Corporations v. Long-Term Unemployed

Two reports came out last week that paint a graphic portrait of America’s questionable priorities.

 The General Accounting Office (GAO) reported that for tax year 2010 (the most recent information available), profitable U.S. corporations paid U.S. federal income taxes amounting to about 13 percent of the pretax worldwide income that they reported in their financial statements. This is, of course, well below the U.S. statutory corporate tax rate of  35 percent. 

 The second report was from the National Employment Law Project, which found that  across-the-board federal budget cuts known as sequestration have resulted in a 15 percent loss of federal benefits to the nation’s long-term unemployed.  The average weekly payment for workers who have been out of a job longer than six months was cut from $289 to $246.  That reflects a total loss of $172 in their monthly income.

 “Congress’s first priority should be job creation and restoring opportunity through work for the millions who remain unemployed,” said NELP Executive Director Christine Owens. “Yet Congress has made an uphill climb for the long-term unemployed even steeper.”

 The federal budget cuts took effect in March and cut $2.4 billion from the benefits paid to the long-term jobless under the Emergency Unemployment Compensation (EUC) program. The program pays jobless benefits to unemployed workers who have exhausted state unemployment benefits, which typically have a 26-week limit.

Maryland was among the states facing the deepest cuts because of the sequester. Average weekly benefits there were slashed from $325 a week to $253 — a 22 percent cut.

 Besides Maryland, the states with the highest-percentage reductions for EUC benefits are New Jersey, where payments are down 22.2 percent; Montana, where they are down 19.6 percent; and Connecticut, where they were slashed by 19.2 percent

In North Carolina, lawmakers chose to end all federal EUC benefits on July 1. The move cut off emergency jobless payments to an estimated 70,000 people, even though the state has the fifth-highest unemployment rate in the nation.

Who are they?

The nation’s unemployment rate includes individuals who are in the labor market but does not capture underemployment—the eight million part-time workers who would rather be working full-time. Additionally, there are 6.8 million discouraged workers who want to work but who have stopped looking.

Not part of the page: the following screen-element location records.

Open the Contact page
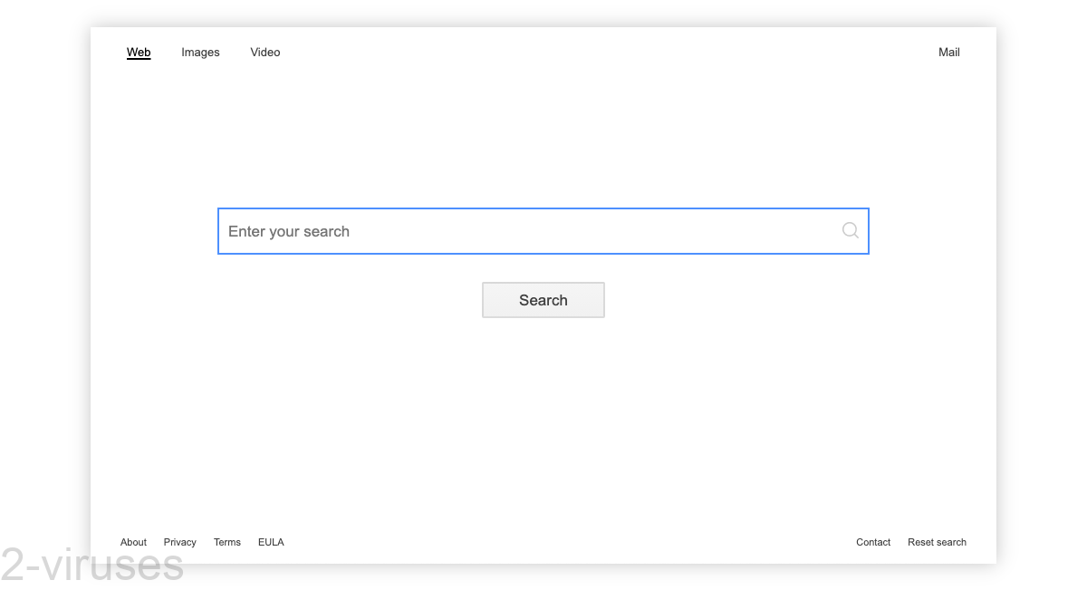Image resolution: width=1087 pixels, height=590 pixels. click(x=873, y=542)
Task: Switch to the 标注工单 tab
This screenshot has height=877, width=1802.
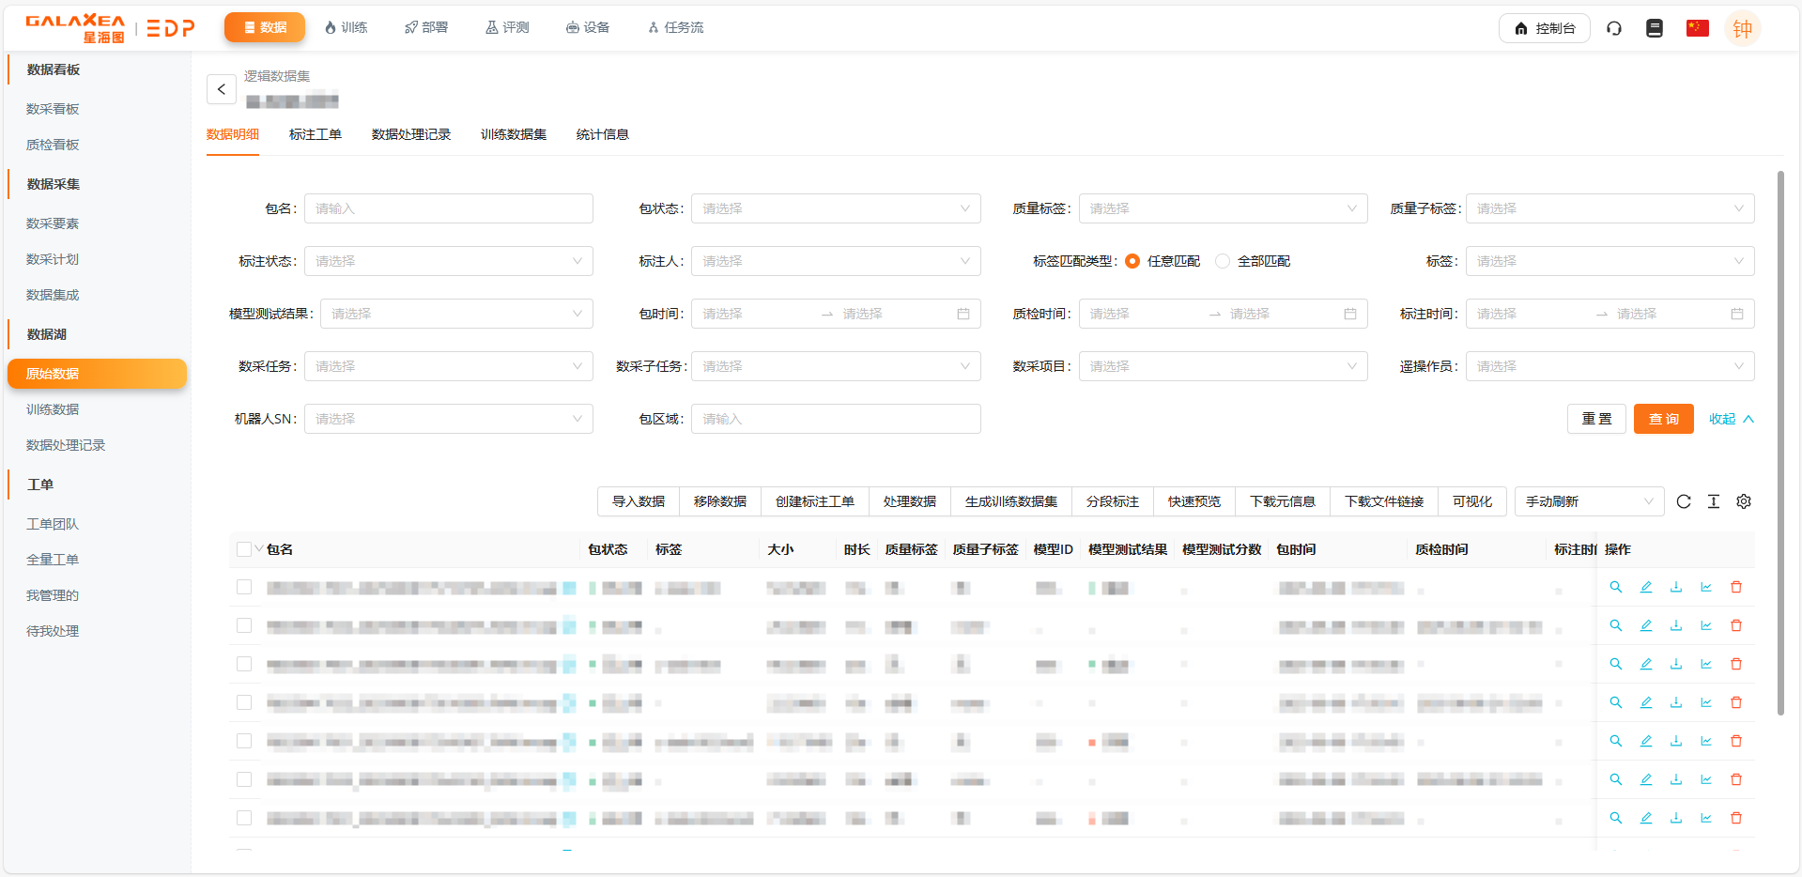Action: point(316,134)
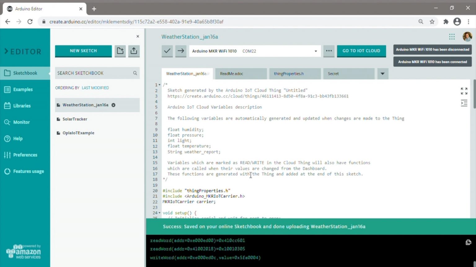Screen dimensions: 476x267
Task: Upload the sketch using the arrow icon
Action: [181, 51]
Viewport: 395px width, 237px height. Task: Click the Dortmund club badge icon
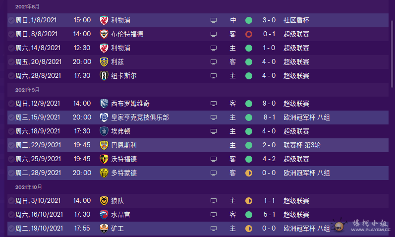tap(104, 173)
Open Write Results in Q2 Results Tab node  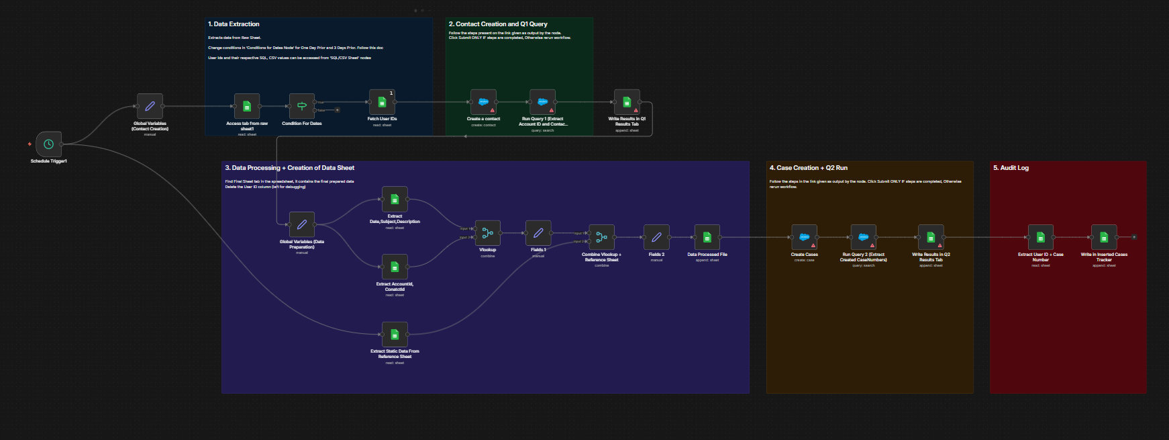931,238
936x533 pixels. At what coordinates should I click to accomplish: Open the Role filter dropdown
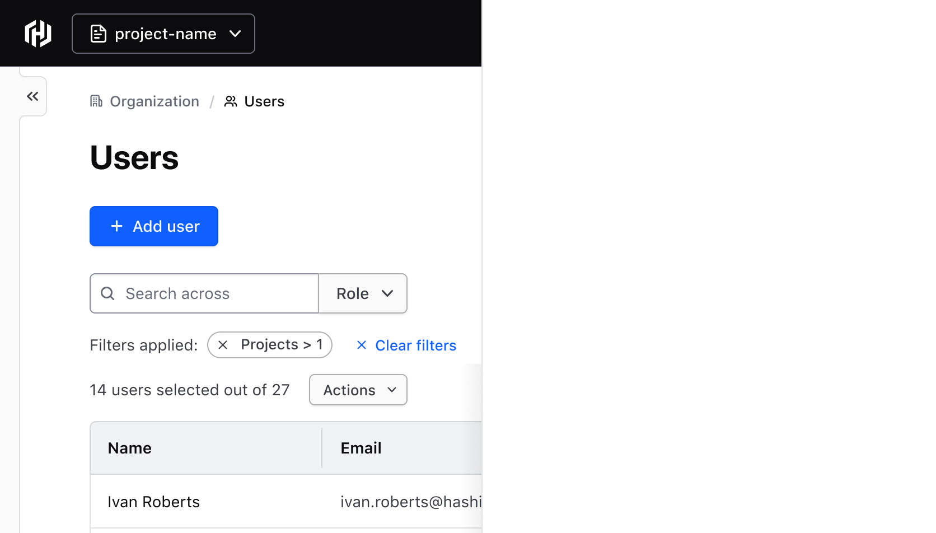363,293
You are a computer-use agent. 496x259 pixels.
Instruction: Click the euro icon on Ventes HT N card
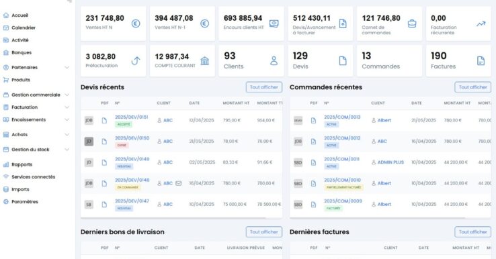click(x=136, y=23)
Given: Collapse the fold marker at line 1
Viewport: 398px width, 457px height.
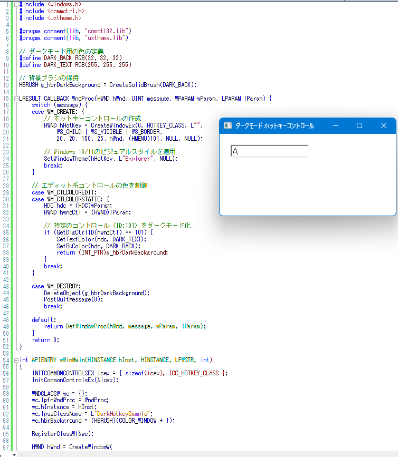Looking at the screenshot, I should pos(16,4).
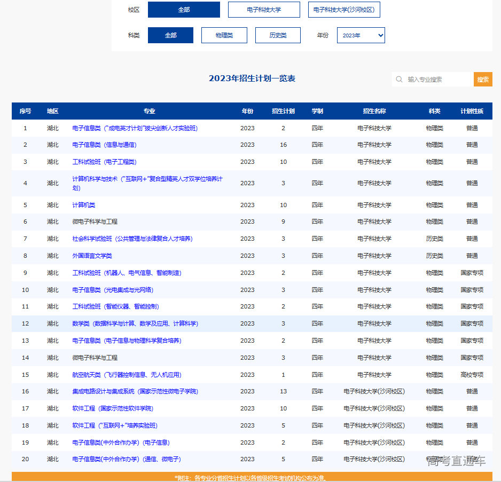
Task: Select the 电子科技大学 campus filter
Action: (x=264, y=10)
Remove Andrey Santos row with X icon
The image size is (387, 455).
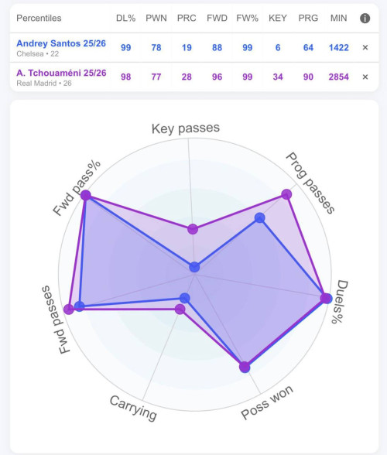tap(365, 47)
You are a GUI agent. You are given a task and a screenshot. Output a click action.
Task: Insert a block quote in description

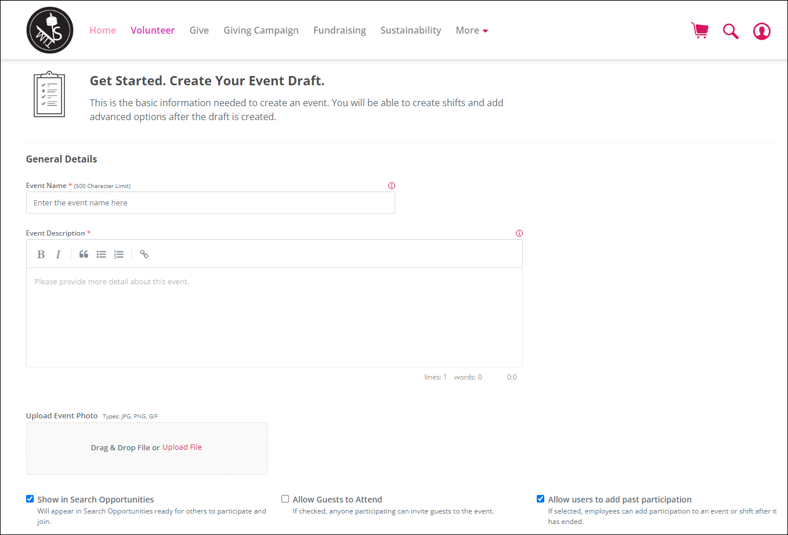pos(84,254)
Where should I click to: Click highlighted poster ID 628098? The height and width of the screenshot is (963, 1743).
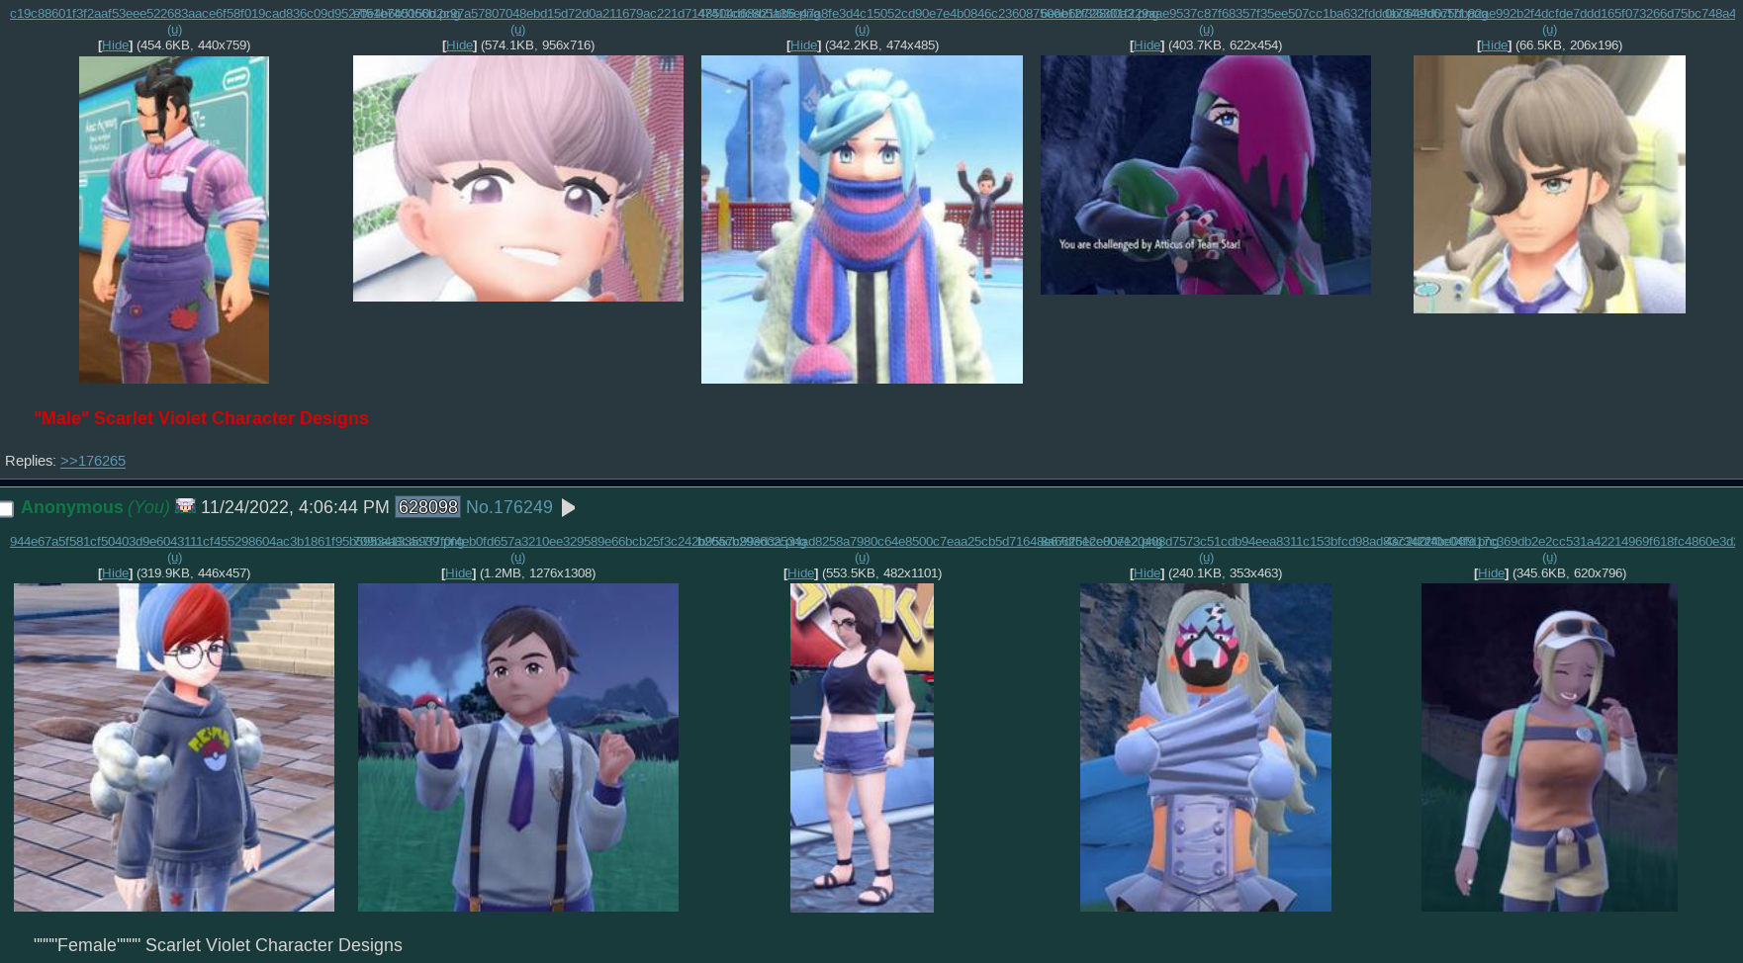(427, 507)
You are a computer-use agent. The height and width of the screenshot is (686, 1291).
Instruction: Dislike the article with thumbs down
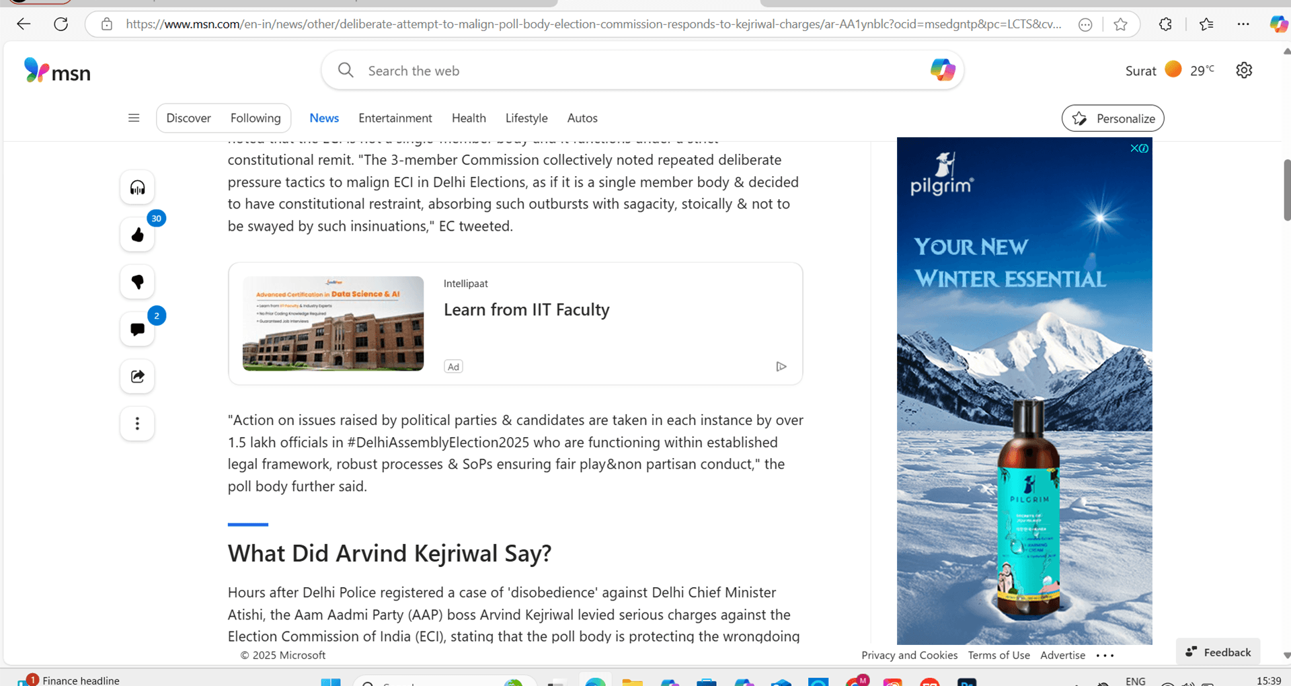[x=137, y=282]
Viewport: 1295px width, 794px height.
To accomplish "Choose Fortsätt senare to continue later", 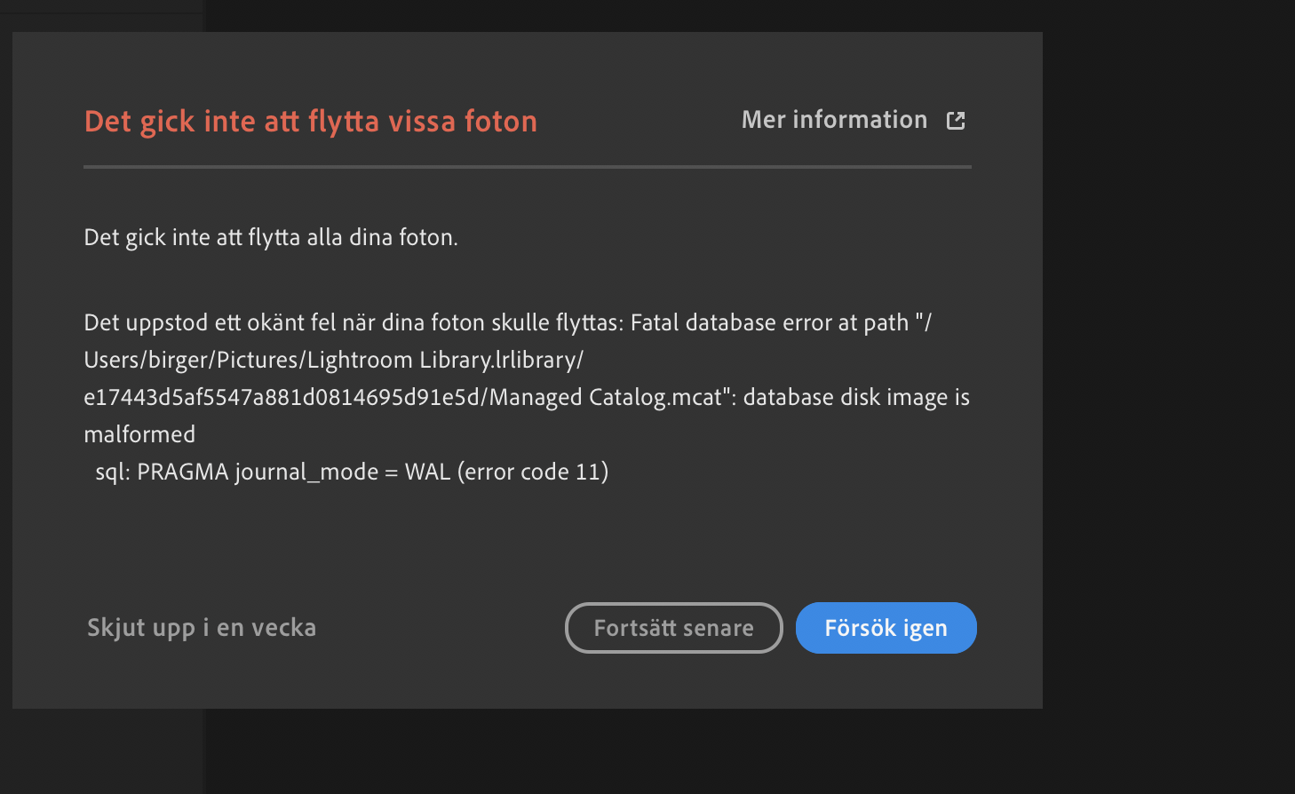I will coord(673,628).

NELP estimates there are 27 million unemployed or underemployed workers—over two times more than the official number. 

Here is a NELP chart that sheds light on the characteristics of the long-term unemployed: :

National Employment Law Project

National Employment Law Project

NELP reports that older unemployed workers suffer the highest percentage of long-term unemployment of all age groups, with more than half of unemployed workers ages 45 and older out of work for longer than 27 weeks.

 Older unemployed workers, many with mortgages and families to support, cannot save for retirement and are more likely to fall back on already strained disability, medical, and income support programs.

 According to NELP, the United States is  approaching the sixth straight year of continuous high unemployment.